Directions for this task
Transcribe the passage of the forum thread on breeding rats to feed royals, from "no point unless" up to and including "suffer unnecessarily )".

Document passage
# Do I need to breed rats if I want to keep royals?



## Shon Davies (Jul 15, 2014)

Hi, just wondering if it possible to have a good collection of royals an not have to breed rats? I used to have a good collection of about 10 royals an had to breed rats in the end because there was a couple what jyst wouldn't feed an started loosing weight. The only thing is now my missis has finally agreed to me getting snakes but has put her foot down an said no to the rats (And she has bog feet!!!!)


----------



## jward (Jul 3, 2011)

it not necessary at all just cheaper if you have a big collection


----------



## Shon Davies (Jul 15, 2014)

I'm only planning to have a small collection tbh. Just royals are my favourite an there a pain when it coke to feeding


----------



## jward (Jul 3, 2011)

they arent as bad as most think whem it comes to feeding


----------



## Shon Davies (Jul 15, 2014)

Ok Thanks for the reply


----------



## CloudForest (Nov 27, 2013)

no point unless you have a very large collection, it'll cost you far more to keep the rats than you will save (and euthanasia of rodents isn't something to be attempted by people with little experience, to avoid making them suffer unnecessarily )

and agree with above, they can be great eaters - avoid snakes under 1year old to start out with and you should be fine


----------



## Shon Davies (Jul 15, 2014)

Cook thanks for the advice I'm going to have a look round for the right snakes. Can't belive how much the prices have come down tbh it's crazy!! On a positive I can finally afford the ones I've always wanted


----------



## jward (Jul 3, 2011)

yh the price of alot of royals are dirt cheap now a days but normals are still the best imo


----------



## kenobi (Sep 15, 2008)

Just make sure you buy from a reputable source who is willing to talk to you about their royals and offer feed records 
I breed a lot of rodents out of convenience so I always have the right size food for my snakes


----------



## indian cobra (Feb 1, 2014)

Shon Davies said:


> Hi, just wondering if it possible to have a good collection of royals an not have to breed rats? I used to have a good collection of about 10 royals an had to breed rats in the end because there was a couple what jyst wouldn't feed an started loosing weight. The only thing is now my missis has finally agreed to me getting snakes but has put her foot down an said no to the rats (And she has bog feet!!!!)


You don't need to own Sky to receive satelite:2thumb:

Kindest regasrds


----------

Records for locating the described items
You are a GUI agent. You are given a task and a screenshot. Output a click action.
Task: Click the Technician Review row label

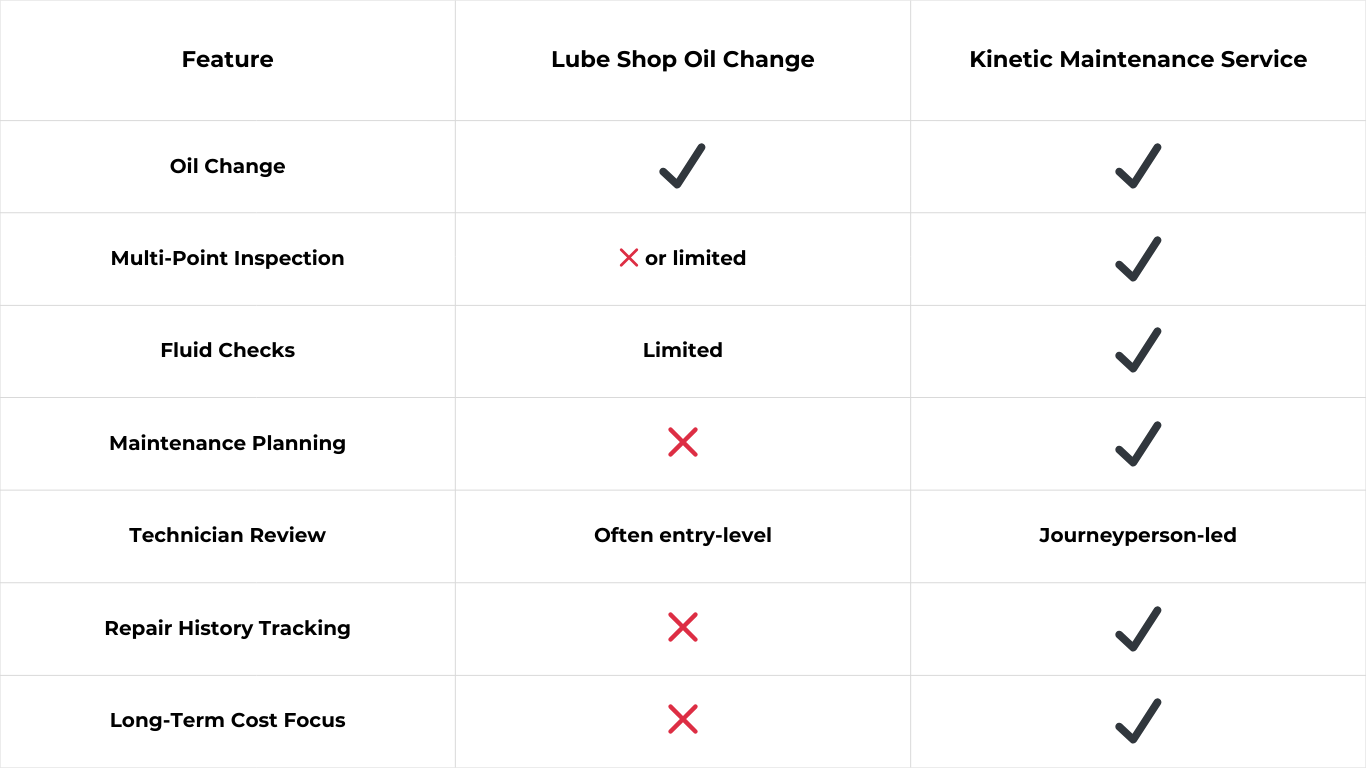pyautogui.click(x=227, y=535)

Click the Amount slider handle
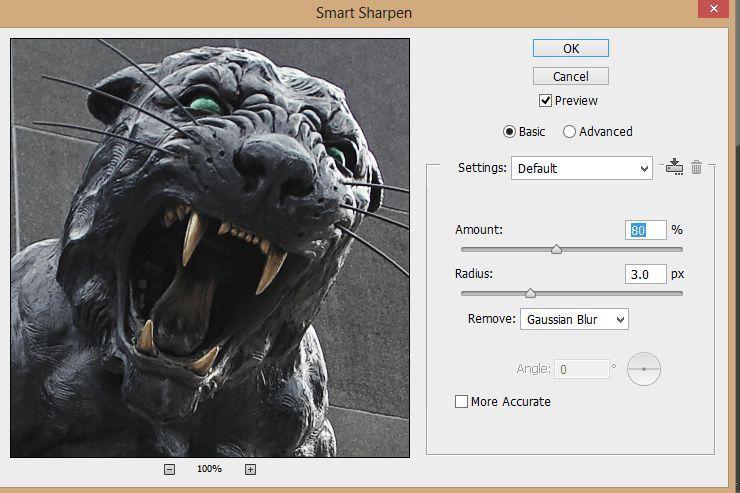point(556,250)
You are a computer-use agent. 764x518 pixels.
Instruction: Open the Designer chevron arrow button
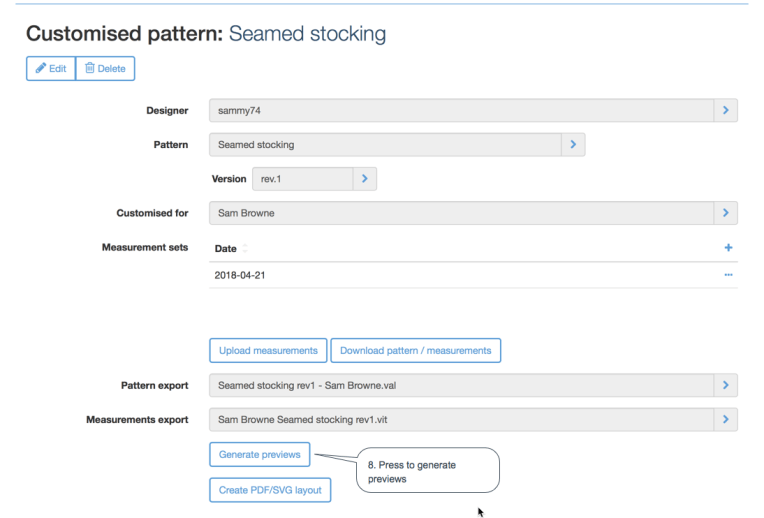pos(726,110)

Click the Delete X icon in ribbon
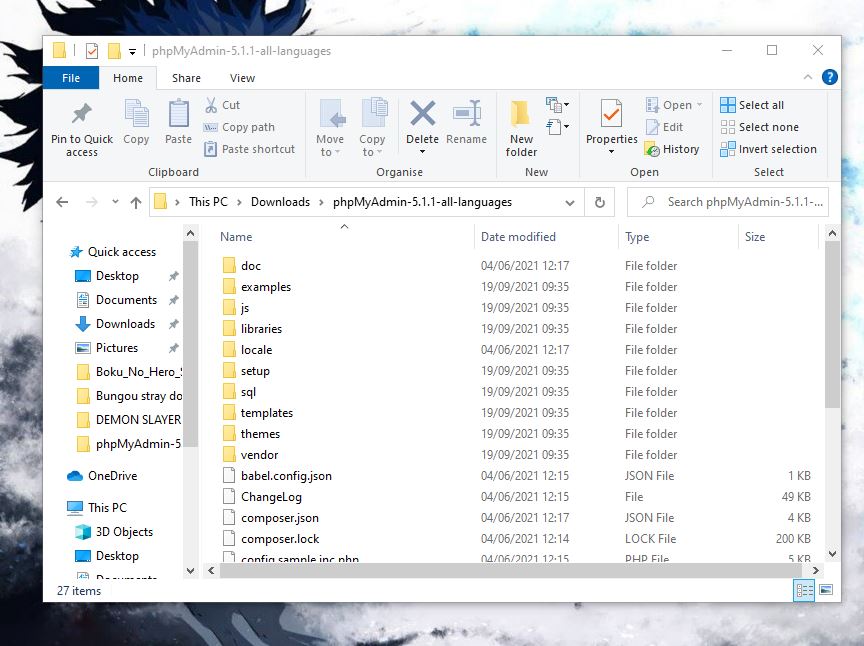[x=422, y=114]
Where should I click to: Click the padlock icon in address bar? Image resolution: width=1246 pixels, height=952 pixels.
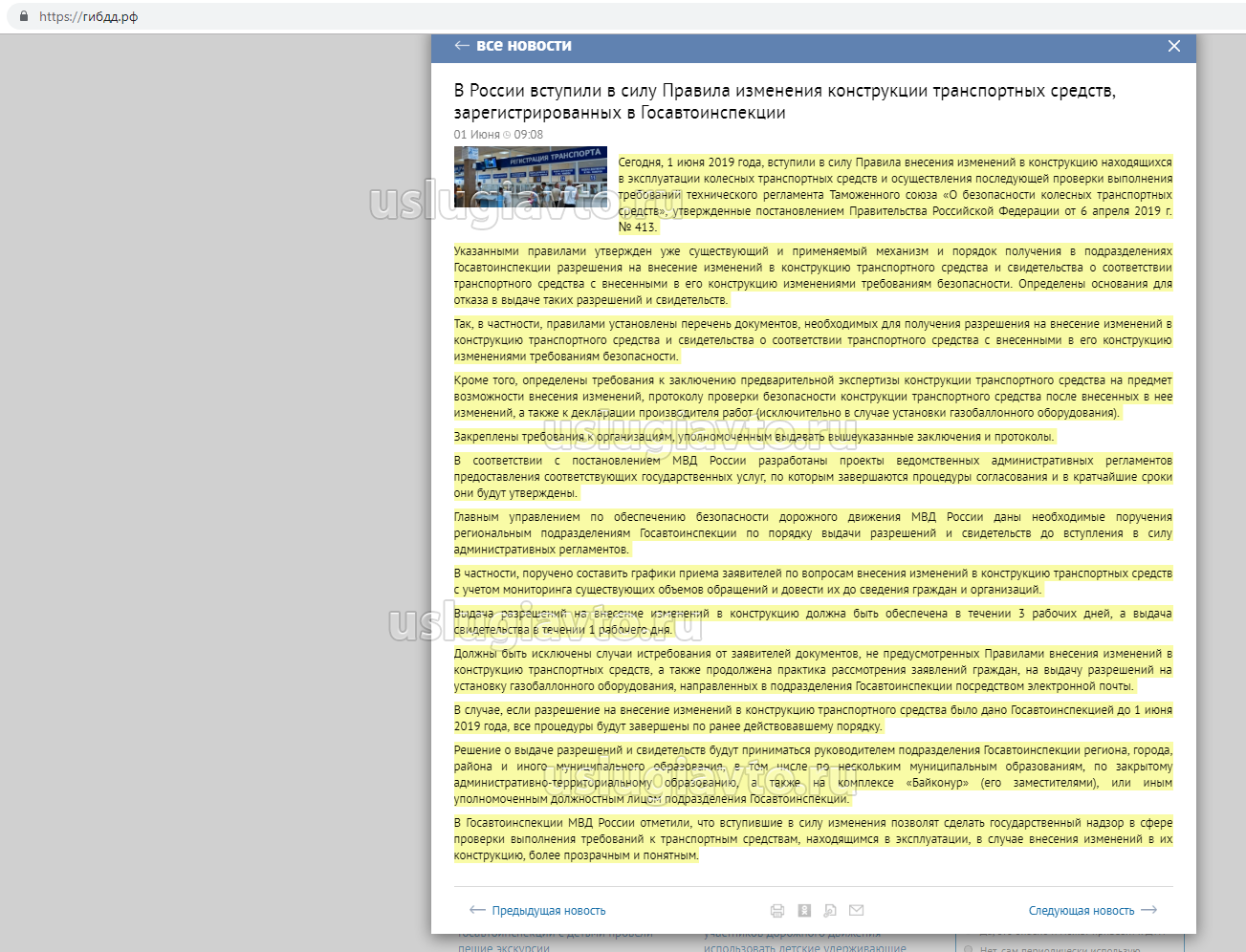24,16
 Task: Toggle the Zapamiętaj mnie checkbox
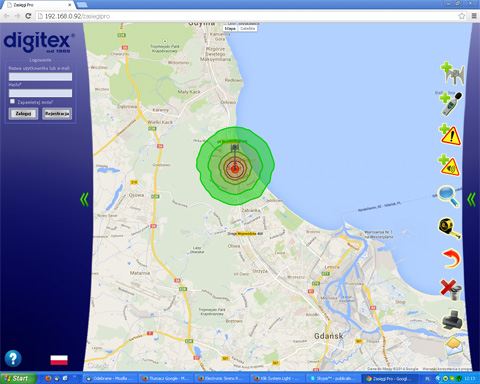click(12, 101)
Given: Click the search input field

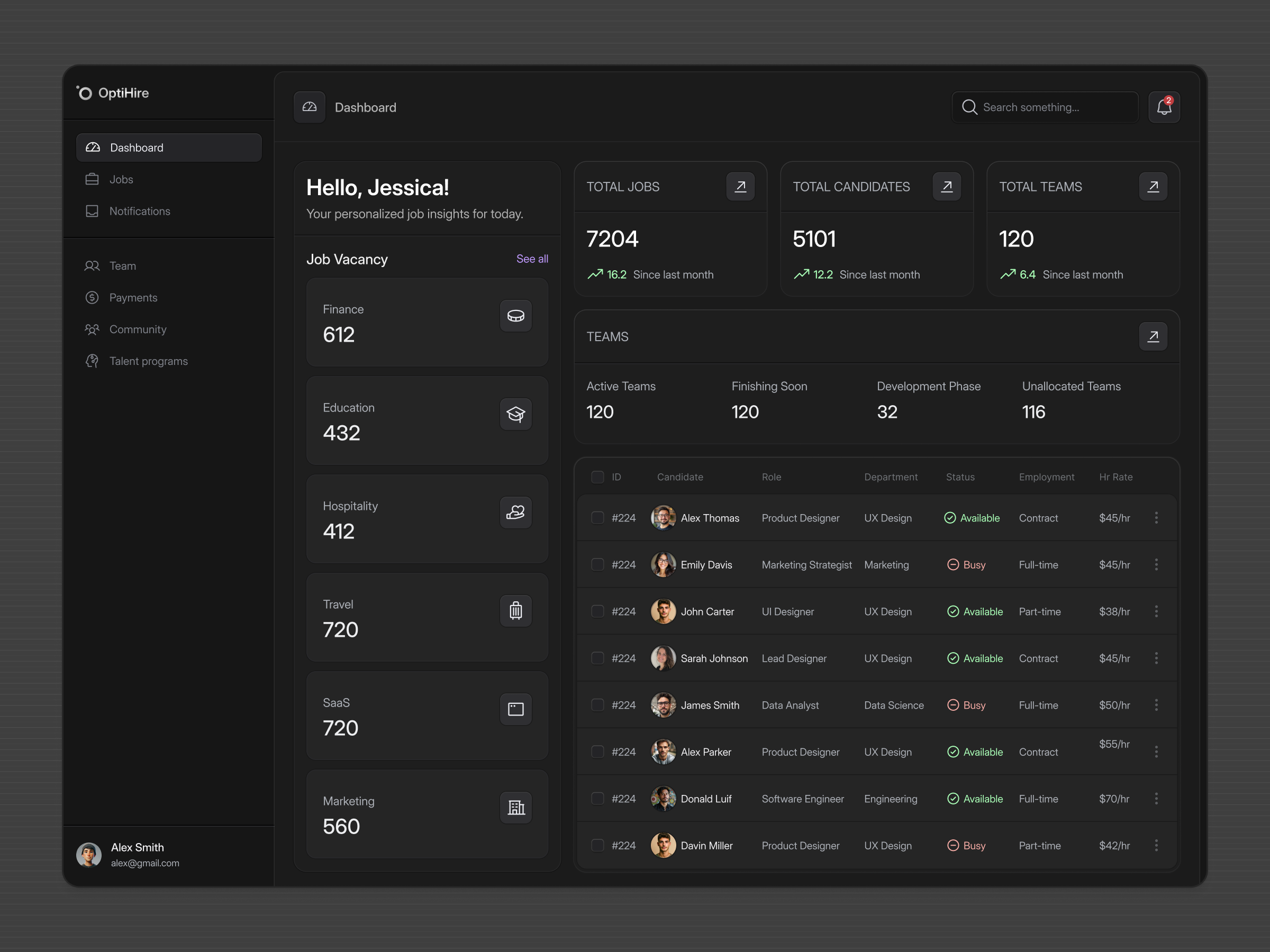Looking at the screenshot, I should point(1045,107).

The answer
no point unless you have a very large collection, it'll cost you far more to keep the rats than you will save (and euthanasia of rodents isn't something to be attempted by people with little experience, to avoid making them suffer unnecessarily )